Every line below needs to be printed again exactly, without any of its pictures.

* Supplied material *
---

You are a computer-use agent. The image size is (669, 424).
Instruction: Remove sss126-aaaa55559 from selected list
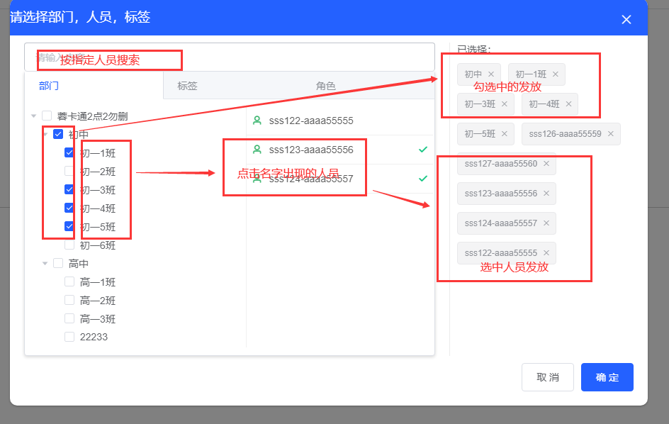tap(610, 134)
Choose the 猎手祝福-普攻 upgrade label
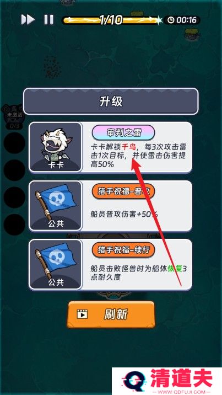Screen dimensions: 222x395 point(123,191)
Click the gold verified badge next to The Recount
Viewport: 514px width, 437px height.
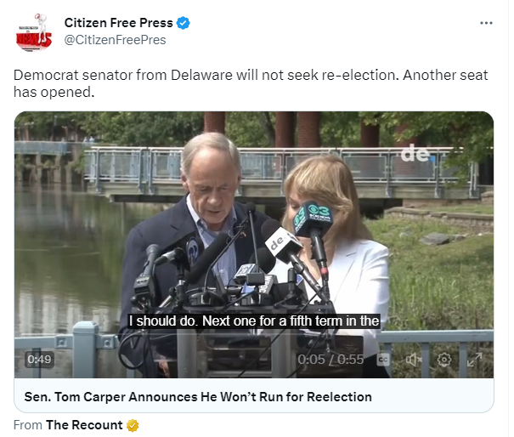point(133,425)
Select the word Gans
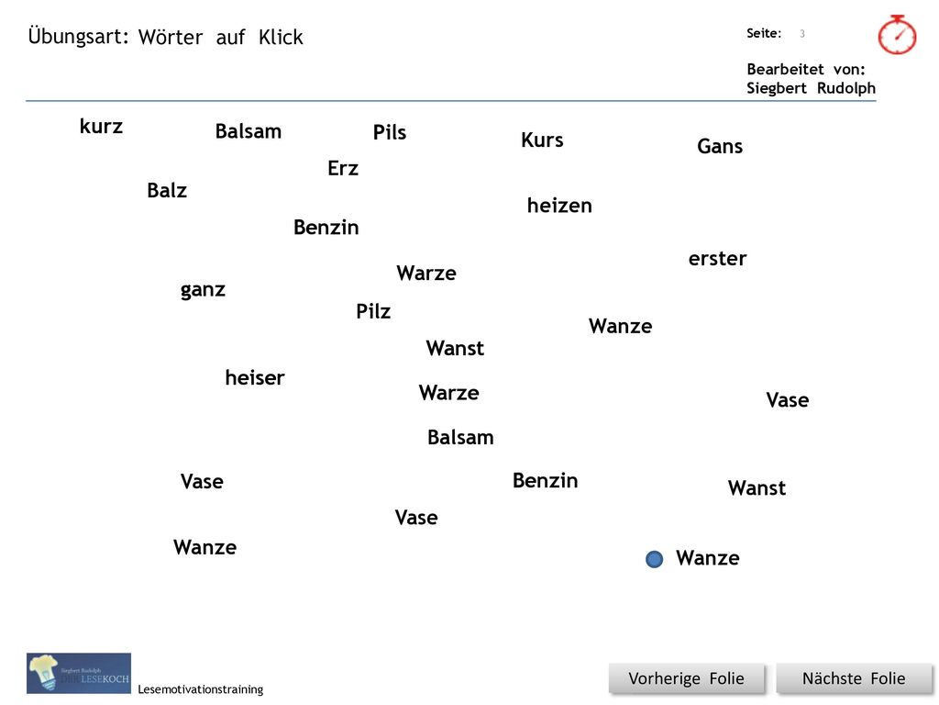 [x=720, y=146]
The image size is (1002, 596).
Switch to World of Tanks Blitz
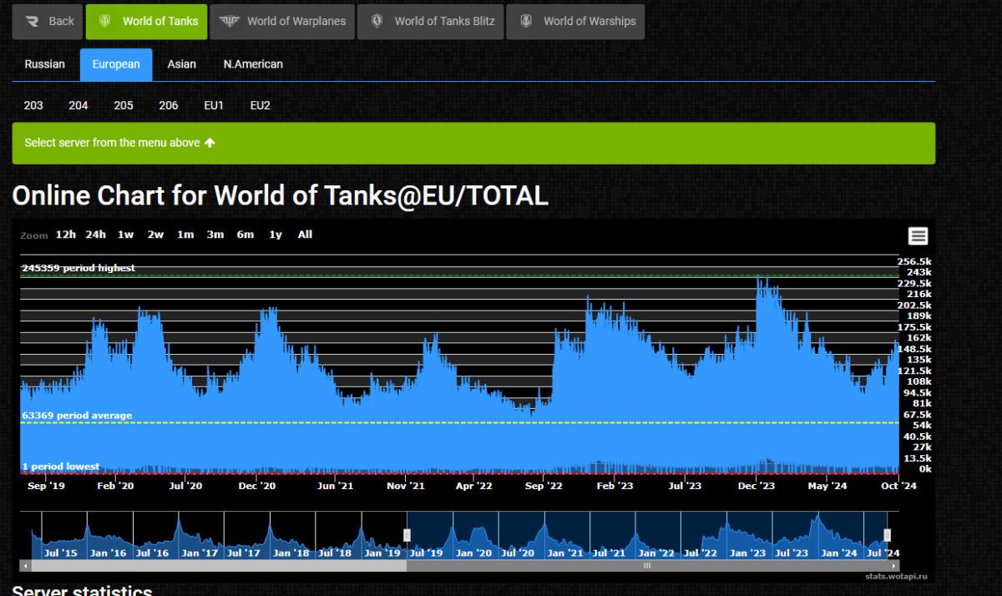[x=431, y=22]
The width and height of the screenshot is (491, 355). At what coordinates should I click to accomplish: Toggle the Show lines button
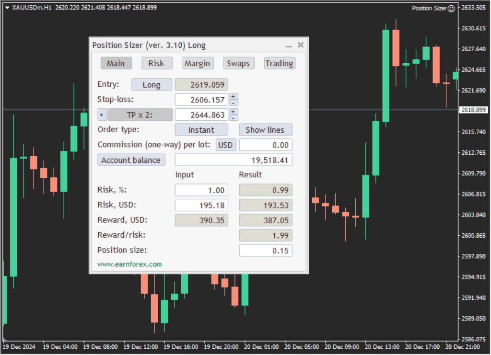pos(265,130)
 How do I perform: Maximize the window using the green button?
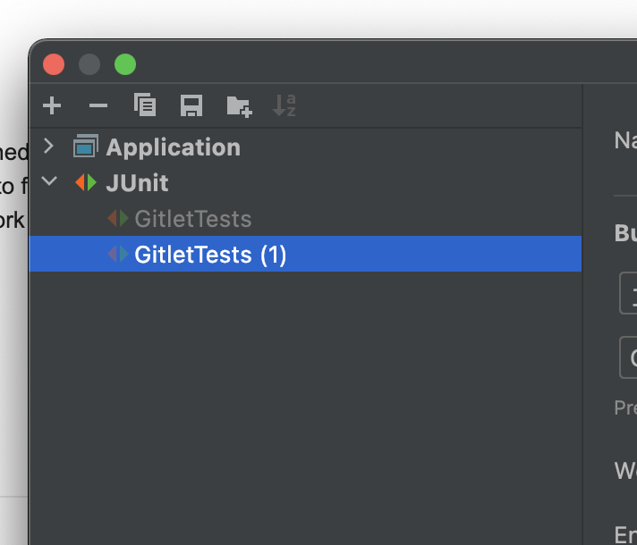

---

* Completed task *
You are a computer-use agent. The image size is (669, 424).
Instruction: Remove sss126-aaaa55559 from selected list
tap(610, 134)
Choose the 猎手祝福-普攻 upgrade label
Screen dimensions: 222x395 point(123,191)
Click the gold verified badge next to The Recount
Viewport: 514px width, 437px height.
point(133,425)
Select the word Gans
 [x=720, y=146]
The image size is (1002, 596).
Switch to World of Tanks Blitz
[x=431, y=22]
The width and height of the screenshot is (491, 355). At what coordinates should I click to accomplish: Toggle the Show lines button
pos(265,130)
 How do I perform: Maximize the window using the green button?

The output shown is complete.